Berklee is supremely international — more than 80 countries are represented in its 8,200-plus student body — and it has a Berklee branch in Valencia, Spain. It also owns two important venues in Boston — the 1,200-capacity Berklee Performance Center, which has booked national acts (Paul Simon and Steve Winwood among them), and the more intimate Cafe 939, which is run by students. Berklee also owns 21 buildings and has 13 recording studios. And it runs a wealth of online courses, including (for full disclosure) this writer’s “Rock History.”
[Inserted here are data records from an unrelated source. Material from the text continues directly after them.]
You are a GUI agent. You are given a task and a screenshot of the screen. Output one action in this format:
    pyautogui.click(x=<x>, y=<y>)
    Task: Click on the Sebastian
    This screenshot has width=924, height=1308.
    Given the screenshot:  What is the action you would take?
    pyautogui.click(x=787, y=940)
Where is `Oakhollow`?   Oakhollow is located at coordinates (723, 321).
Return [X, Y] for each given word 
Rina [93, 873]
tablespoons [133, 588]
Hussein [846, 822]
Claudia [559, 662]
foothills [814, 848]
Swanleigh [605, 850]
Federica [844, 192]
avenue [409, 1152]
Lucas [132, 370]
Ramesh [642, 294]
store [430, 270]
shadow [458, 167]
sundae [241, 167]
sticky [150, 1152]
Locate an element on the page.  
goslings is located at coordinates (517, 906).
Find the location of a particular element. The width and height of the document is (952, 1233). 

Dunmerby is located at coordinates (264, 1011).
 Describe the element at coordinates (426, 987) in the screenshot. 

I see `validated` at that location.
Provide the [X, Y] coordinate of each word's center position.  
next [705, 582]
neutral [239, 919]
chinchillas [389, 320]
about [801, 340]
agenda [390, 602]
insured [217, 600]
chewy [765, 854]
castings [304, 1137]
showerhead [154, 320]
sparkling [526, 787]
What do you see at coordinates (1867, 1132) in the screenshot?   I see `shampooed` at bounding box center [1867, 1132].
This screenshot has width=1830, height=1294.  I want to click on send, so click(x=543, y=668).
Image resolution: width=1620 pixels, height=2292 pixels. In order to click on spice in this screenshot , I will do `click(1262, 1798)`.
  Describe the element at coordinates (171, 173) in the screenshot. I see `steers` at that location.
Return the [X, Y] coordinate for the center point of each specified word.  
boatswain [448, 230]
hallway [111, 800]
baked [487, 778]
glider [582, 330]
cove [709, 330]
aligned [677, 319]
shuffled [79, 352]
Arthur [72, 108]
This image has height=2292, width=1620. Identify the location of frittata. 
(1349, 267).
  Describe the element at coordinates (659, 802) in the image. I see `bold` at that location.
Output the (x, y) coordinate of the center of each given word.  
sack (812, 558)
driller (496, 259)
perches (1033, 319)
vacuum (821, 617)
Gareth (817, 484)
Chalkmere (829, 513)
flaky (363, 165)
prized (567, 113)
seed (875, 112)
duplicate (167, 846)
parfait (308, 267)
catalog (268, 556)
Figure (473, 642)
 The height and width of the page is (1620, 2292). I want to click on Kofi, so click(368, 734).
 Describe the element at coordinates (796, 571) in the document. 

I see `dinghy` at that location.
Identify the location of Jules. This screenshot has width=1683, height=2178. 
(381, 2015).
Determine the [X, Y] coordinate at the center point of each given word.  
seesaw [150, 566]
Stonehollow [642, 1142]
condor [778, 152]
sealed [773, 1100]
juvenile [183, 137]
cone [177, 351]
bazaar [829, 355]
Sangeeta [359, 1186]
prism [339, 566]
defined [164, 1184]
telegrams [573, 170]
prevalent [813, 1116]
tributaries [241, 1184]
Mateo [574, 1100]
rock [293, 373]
But the real story of Berklee is the quality of the musicians it produces. Its artists have won 229 Grammy awards (and counting). Those who have spent at least one semester there include Melissa Etheridge, Quincy Jones, Bruce Hornsby, John Mayer, Brad Whitford and Joey Kramer of Aerosmith, Natalie Maines of The Dixie Chicks, Juliana Hatfield, Aimee Mann, Donald Fagen of Steely Dan, Steve Smith of Journey, Gavin DeGraw, South Korean rapper PSY (of “Gangham Style” fame), Steve Vai, Billy Squier, Bill Frisell, Danilo Perez, Al DiMeola, Rivers Cuomo of Weezer, Paula Cole, Bruce Cockburn, Eliot Easton of The Cars and…well, you get the picture.